# Calculating Medians With SQL

**Given that median** is such a valuable statistical measure, it’s baffling that Microsoft’s SQL Server and other relational databases (MySQL, PostgreSQL) don’t have a built-in MEDIAN function. Well, this week, after working through a data set in SQL Server — and deciding I didn’t want to push the data into SPSS to find medians — I hit the web to find a T-SQL workaround.

I found a ton of solutions (some from people with no clue about the difference between median and average), but the one below — adapted from a post by Adam Machanic at sqlblog.com — was the best. It produces accurate results and is fairly speedy to boot.

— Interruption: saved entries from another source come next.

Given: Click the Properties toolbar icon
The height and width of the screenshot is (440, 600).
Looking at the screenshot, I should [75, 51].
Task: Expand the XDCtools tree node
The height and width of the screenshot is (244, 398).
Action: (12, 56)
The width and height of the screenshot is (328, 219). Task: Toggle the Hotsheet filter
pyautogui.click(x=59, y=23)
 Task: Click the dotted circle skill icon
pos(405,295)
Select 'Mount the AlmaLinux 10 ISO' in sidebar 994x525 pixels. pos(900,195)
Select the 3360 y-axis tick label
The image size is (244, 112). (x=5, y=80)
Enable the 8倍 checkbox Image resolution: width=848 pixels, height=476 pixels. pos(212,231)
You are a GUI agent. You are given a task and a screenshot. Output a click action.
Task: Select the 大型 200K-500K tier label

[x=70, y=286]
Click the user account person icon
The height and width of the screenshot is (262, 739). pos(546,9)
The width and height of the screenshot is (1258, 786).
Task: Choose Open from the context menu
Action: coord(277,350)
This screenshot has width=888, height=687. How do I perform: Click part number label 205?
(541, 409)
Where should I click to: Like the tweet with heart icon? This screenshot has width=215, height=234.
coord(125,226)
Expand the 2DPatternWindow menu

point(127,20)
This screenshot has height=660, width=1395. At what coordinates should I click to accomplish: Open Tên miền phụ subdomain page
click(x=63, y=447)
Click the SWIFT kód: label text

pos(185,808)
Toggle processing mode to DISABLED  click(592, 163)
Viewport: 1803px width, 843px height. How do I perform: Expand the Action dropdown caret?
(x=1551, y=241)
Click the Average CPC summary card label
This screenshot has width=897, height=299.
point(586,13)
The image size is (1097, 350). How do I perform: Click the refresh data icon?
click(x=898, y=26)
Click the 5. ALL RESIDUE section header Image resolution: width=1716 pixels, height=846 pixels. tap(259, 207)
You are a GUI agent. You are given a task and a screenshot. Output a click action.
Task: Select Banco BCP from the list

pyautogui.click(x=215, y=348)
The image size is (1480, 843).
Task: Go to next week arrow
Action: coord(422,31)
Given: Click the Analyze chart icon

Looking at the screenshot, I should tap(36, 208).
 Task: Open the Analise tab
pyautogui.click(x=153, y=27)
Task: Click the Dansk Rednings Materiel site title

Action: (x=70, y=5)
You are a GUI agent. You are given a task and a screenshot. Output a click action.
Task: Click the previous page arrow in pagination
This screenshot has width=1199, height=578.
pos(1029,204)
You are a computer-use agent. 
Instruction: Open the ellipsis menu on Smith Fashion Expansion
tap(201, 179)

Here’s an example. Consider this table with student grades from two courses:

`.`

ID | Class | FirstName | Grade |
---|---|---|---|

1 | Math | Bob | 65 |

2 | Math | Joe | 72 |

3 | Math | Sally | 95 |

4 | Science | Bob | 65 |

5 | Science | Joe | 81 |

6 | Science | Sally | 81 |

7 | Science | Mike | 72 |

We’d like to find the median grade in each class. Here’s the script:

```
DECLARE @tmp TABLE (
ID int identity(1,1),
Class varchar(50),
FirstName varchar(50),
Grade decimal(5,1)
)
INSERT INTO @tmp (Class, FirstName, Grade)
VALUES ('Math', 'Bob', 65)
INSERT INTO @tmp (Class, FirstName, Grade)
VALUES ('Math', 'Joe', 72)
INSERT INTO @tmp (Class, FirstName, Grade)
VALUES ('Math', 'Sally', 95)
INSERT INTO @tmp (Class, FirstName, Grade)
VALUES ('Science', 'Bob', 65)
INSERT INTO @tmp (Class, FirstName, Grade)
VALUES ('Science', 'Joe', 81)
INSERT INTO @tmp (Class, FirstName, Grade)
VALUES ('Science', 'Sally', 81)
INSERT INTO @tmp (Class, FirstName, Grade)
VALUES ('Science', 'Mike', 72)
SELECT
x.Class,
CAST(AVG(x.Grade) AS DECIMAL(6,1)) AS 'Median'
FROM
(
SELECT
Class,
FirstName,
Grade,
ROW_NUMBER() OVER (
PARTITION BY Class
ORDER BY Grade ASC, ID ASC) AS RowAsc,
ROW_NUMBER() OVER (
PARTITION BY Class
ORDER BY Grade DESC, ID DESC) AS RowDesc
FROM @tmp
) AS x
WHERE
RowAsc IN (RowDesc, RowDesc - 1, RowDesc + 1)
GROUP BY x.Class
ORDER BY x.Class
```

That’s a lot. Let’s break down what’s happening.

First, to set up the data, we’re creating a temporary table and inserting seven rows.

Then comes the main SELECT, which includes a subquery that’s the meat of the goodness behind this. The subquery uses the ROW_NUMBER function to create ascending and descending row identifiers based on the ordering of the grades. It’s easier to visualize if you see what the subquery’s creating:

`.`

Class | FirstName | Grade | RowAsc | RowDesc |
---|---|---|---|---|

Math | Sally | 95.0 | 3 | 1 |

Math | Joe | 72.0 | 2 | 2 |

Math | Bob | 65.0 | 1 | 3 |

Science | Sally | 81.0 | 4 | 1 |

Science | Joe | 81.0 | 3 | 2 |

Science | Mike | 72.0 | 2 | 3 |

Science | Bob | 65.0 | 1 | 4 |

The RowAsc and RowDesc fields reflect the ordered row numbers of the grades per each class (i.e., partition). Given those, it’s easy to find the median. For the math class, with an odd number of students, the median occurs where RowAsc equals RowDesc. For the science class, with an even number of students, the median is the average of the two grades where RowAsc and RowDesc are within one of each other.

(Whenever you’re looking for the median in an ordered list that has an even number of values, averaging the two middle numbers gives the answer.)

That’s what our main query does when it pulls from the subquery result set. It looks for:

`RowAsc IN (RowDesc, RowDesc - 1, RowDesc + 1)`

and then averages what it finds. The answer is 72 for the math class and 76.5 for science.

This solution works with T-SQL and Microsoft SQL Server. With minor tweaks, it also runs fine in PostgreSQL 8.4, which also implements the ROW_NUMBER function. MySQL does not support that function, so you’ll have to search for another option.

Good stuff and pretty handy for extracting large numbers of median values without having to resort to a stats program.